I really hate miscommunications. There is just some fundamental part of me that rejects the idea we aren't all capable of interacting on a reasonably civil and intelligent level (and, in all fairness, this part of me is often disappointed). So after she walked away I concluded that maybe I had unintentionally come off wrong in my initial response, sending us reeling down this road of the stressful and absurd. So I, the customer, walked over to her--away from the eyes of my co-workers and everyone else--and told her I hoped I hadn't come off wrong, that I had just been trying to provide a helpful suggestion in the event someone else would need to know about that extra $10 before having their card charged.
Let's just say that didn't work either. At that point, my good nature was at its limit and I asked to speak to a manager. She told me smugly that she was the owner. Which. I'm not sure what she hoped that proved, because even Castro and Hitler run\ran countries... being in power doesn't necessarily make a person any less of an ignorant dope, as most companies in America can readily attest to. Her revelation, however, did effectively end any hope of clearing up the situation, so we left. I have never been back.
For the record, I believe I was right, though mostly because she couldn't offer me a view to counter my own. The more rationally and calmly I tried to explain my perspective, the angrier she became.
My being right doesn't matter, of course, because being right in our society often doesn't mean anything except we are supposed to feel apologetic to anyone who might feel bad for being wrong. Maybe she was having a bad day, maybe she was just overwhelmed... yeah, yeah, yeah. I'm that person with that voice in my head too. I can empathize and I have no doubt pooed on someone else's rainbow in the midst of my own bad days.
That said.
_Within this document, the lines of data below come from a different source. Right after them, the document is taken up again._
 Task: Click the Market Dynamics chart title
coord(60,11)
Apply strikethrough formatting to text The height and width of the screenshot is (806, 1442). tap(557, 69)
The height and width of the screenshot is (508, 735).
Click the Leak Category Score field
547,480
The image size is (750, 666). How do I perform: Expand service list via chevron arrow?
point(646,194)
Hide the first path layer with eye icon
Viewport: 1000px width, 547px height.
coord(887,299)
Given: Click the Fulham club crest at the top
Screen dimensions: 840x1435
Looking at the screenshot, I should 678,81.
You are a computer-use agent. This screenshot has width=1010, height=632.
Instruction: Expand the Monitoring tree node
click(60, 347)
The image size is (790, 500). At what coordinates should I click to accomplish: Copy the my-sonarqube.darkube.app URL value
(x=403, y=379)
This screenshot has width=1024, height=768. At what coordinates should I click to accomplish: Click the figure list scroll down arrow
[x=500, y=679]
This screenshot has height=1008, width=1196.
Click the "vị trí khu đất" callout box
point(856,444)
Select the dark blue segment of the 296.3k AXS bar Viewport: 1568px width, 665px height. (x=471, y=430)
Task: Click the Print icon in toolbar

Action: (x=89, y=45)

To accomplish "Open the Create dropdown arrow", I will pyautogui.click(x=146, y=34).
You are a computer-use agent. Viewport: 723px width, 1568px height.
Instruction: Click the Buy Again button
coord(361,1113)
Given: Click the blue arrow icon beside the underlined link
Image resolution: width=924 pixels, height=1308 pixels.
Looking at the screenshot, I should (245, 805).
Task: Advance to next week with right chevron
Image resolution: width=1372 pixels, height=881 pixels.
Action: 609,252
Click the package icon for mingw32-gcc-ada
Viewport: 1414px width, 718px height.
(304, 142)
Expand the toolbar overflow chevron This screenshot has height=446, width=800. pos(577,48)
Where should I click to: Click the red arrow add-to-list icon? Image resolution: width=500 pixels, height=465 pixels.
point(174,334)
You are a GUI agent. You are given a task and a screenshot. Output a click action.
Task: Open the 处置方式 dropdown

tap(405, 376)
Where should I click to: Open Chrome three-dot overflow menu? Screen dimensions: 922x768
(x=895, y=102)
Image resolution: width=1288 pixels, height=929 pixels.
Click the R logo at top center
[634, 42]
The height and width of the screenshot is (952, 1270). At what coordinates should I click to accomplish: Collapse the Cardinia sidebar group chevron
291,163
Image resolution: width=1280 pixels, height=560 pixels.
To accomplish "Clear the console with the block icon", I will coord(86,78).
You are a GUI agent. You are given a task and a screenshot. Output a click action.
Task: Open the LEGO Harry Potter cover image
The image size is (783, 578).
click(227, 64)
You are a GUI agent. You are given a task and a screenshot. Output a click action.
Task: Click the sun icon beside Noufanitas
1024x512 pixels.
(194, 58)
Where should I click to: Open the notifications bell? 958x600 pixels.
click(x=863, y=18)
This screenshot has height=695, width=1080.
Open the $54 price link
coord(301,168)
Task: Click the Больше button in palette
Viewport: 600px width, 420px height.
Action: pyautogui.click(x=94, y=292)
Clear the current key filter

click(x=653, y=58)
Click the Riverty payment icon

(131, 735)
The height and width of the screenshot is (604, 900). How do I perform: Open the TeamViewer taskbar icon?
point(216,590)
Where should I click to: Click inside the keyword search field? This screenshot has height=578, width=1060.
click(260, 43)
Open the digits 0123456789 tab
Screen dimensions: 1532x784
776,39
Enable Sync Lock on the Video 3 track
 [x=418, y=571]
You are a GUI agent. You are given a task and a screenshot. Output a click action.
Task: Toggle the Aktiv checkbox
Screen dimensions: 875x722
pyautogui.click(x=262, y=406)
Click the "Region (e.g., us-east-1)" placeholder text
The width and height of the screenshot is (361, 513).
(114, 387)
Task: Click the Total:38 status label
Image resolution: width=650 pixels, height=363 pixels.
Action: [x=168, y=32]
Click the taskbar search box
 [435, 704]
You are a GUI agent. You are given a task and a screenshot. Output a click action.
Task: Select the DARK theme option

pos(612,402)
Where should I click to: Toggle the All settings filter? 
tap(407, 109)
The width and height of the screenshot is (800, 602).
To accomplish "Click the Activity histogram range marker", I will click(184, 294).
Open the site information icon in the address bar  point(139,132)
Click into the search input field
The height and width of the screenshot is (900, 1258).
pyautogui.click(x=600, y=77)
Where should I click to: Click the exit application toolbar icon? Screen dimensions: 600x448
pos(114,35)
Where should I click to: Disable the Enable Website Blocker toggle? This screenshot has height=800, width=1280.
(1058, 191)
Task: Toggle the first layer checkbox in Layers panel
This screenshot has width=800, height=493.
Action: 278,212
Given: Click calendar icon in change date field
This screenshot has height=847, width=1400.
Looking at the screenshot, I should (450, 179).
Consider the conversations we are trying to have as a country. Consider how many of us are angry and yelling and it doesn't matter what anyone says, we can't stop. We can't listen. We can't risk granting even one concession, lest it all snowball into something terrible. The most terrifying thing about the health care debate isn't what a tremendous decision it is for ourselves and our children, but the fact we can't even calm down long enough to discuss it rationally.
What does it say about us as a country that we're often too busy to slow down, set aside our preconceived notions for a moment and just really listen to each other? What hope do our children have of learning to be better people if we can't even set a decent example of how to do that?



I am glad you said something about this, Juli. I thought it was only me. I can't stand seeing those town hall meetings where everyone is yelling and threatening each other... it got so out of hand.
Posted by: Nick Lewis | Sep 17, 2009 at 09:21 PM
So many people who could have benefited from those meetings likely avoided them because of the theatrics and drama--it's sad.
Posted by: Daniel | Sep 17, 2009 at 09:39 PM
Speaking of health care, when are we going to talk about _that_ topic here? ;)
Posted by: Tracy | Sep 18, 2009 at 08:01 AM
It's coming, I promise. Let's just say there is a lot--to say the least--of research involved.
;-)
Posted by: Juli | Sep 18, 2009 at 11:02 AM
Those town hall meetings made me crazy! I couldn't quite put my finger on why.. but I think you've hit the nail on the head. We need to learn to shut up and listen to each other once in awhile!